Stover can often be seen chugging down Whidbey Island’s back roads hauling wood. ‘I’ve gotten two tickets for going too slow,’ he says angrily. ‘Too slow on these old back roads, can you imagine?’

“A few days later Stover was out in the after¬noon sun, scything a half acre field to ready it for plowing.
“During a rest, leaning on his scythe, Stover tells of the garden he is going to plant—corn, beans, carrots, rutabagas, and turnips—’I’m mostly vegetarian now, you know a vegetarian’s life expectancy is 12 years above a meat eater.’
“Later, wrinkle-rimmed eyes narrow and glow as he thinks back to the days in early 1900’s when he used to help his father on their farm near the Oregon-Washington border. ‘We had 15 acres of oats and hay’ he says. ‘Dad would scythe it just like I am here and I’d rake it into shocks.’
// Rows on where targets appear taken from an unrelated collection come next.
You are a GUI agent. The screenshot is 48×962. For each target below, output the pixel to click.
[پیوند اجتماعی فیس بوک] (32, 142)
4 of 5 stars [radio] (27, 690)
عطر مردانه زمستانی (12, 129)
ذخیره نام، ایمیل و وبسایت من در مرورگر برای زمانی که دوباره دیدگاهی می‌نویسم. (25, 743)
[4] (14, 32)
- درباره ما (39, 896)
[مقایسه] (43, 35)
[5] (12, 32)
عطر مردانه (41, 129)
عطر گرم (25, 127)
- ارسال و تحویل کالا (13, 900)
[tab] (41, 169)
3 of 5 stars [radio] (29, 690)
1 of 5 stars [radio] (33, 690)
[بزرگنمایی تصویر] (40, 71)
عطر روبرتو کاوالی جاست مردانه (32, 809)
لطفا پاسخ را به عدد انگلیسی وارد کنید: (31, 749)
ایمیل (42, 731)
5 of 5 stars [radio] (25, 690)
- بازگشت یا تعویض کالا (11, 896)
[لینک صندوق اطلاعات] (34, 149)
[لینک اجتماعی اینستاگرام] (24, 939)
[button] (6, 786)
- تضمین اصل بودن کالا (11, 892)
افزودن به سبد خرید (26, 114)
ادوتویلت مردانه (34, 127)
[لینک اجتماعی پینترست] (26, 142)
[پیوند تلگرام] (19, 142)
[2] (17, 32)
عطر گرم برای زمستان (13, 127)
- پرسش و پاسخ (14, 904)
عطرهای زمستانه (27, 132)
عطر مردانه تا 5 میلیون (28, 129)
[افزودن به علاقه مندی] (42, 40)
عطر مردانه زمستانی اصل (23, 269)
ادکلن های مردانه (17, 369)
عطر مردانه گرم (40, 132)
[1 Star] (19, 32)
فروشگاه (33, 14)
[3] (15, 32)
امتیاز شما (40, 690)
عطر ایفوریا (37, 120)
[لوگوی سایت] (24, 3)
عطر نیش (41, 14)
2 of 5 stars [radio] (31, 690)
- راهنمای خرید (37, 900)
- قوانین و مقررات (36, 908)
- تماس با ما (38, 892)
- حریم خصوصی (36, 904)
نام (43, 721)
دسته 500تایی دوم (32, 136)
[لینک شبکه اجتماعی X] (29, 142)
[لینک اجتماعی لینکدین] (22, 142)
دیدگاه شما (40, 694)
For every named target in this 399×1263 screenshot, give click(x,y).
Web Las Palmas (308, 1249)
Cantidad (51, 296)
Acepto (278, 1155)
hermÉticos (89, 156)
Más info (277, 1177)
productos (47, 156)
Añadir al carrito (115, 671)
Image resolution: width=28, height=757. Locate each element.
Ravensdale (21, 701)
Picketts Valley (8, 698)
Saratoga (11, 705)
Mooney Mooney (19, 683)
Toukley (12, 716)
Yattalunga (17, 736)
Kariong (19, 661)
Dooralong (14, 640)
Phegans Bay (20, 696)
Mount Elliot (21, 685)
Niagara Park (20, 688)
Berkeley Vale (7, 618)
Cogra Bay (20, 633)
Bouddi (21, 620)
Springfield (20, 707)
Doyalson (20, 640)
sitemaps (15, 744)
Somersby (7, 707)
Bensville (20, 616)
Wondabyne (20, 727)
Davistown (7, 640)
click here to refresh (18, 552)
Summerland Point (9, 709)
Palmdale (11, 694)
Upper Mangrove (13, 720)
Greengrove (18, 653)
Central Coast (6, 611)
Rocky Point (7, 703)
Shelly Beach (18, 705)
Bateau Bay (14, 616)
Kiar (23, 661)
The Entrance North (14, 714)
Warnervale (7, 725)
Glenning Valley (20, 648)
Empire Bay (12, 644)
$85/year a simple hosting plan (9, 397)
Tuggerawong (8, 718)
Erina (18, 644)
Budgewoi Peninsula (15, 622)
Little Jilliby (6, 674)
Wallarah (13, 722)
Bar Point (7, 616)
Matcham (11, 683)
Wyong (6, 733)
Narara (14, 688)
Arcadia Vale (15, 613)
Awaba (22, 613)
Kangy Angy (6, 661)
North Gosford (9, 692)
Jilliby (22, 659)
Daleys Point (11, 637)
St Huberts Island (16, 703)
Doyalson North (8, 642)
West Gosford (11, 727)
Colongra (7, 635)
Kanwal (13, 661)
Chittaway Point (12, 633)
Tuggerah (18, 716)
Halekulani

“Stover learned the logging and lumber trade from his father who owned several mills in his lifetime.
” ‘We, my sister and I, wanted to go to school, but the nearest one was eight miles away—it was out of the question.’ Instead they visited the school occasionally, were tested by the teacher, and received books for home study.
“While waiting for school, Stover was nearly drafted into World War I. ‘They were down to choosing alphabetically and my letter was next, but they declared the armistice right then—wasn’t that a close one?’ he says, ‘I’m glad I missed it; don’t believe in carrying guns and killing people. Stir a mud hole and it don’t settle anything—that’s the way war is, it just makes everyone mad.’

“Neighbors finally talked his father into letting the Stover kids go to school and they both moved to Walla Walla to live in dormitories and attend the Seventh Day Adventist School there. Next he transferred to the Auburn Academy, a similar school in Auburn and finished high school while teaching woodwork to the younger students. In the late 1920’s he joined his dad at a sawmill on Cultus Bay, Whidbey Island.

“In 1934 he struck out on his own with a steam sawmill in Freeland (‘Where the bowling alley is now.’) ‘The New Deal lumber laws did me in, it took a lawyer to figure them out,’ he says with disgust. ‘They were thrown out later, but they had already discouraged me and I’d got out.’ Stover regrets that decision now, said he mighl have done all right if he’d kept that mill.

“He spent many years after that milling, but nothing much came of it. He never married— ‘Never happened across the right party, although there was a girl at the academy. I liked her and she liked me, but it never worked out. She finally got engaged to another guy.’

“Stover now lives on his mother’s old farm in Langley. ‘She died, well it was the 23rd of May just a year ago in a Walla Walla rest home,’ he says remembering. ‘She was buried on the 25th at age 101.’

“Stover is expecting to live to be at least 100 like his mother. He is planning to can his vegetables for the winter. ‘Last year I canned over 40 quarts of com alone.’

“What else is ahead he’s not sure, but looking back over the past 74 he is philosophical.
‘I’m not sure I done the right thing, but things just turn out the way they do.’ “Charlie Stover died on March 16, 1982 at the age of 84. He is buried in Langley cemetery.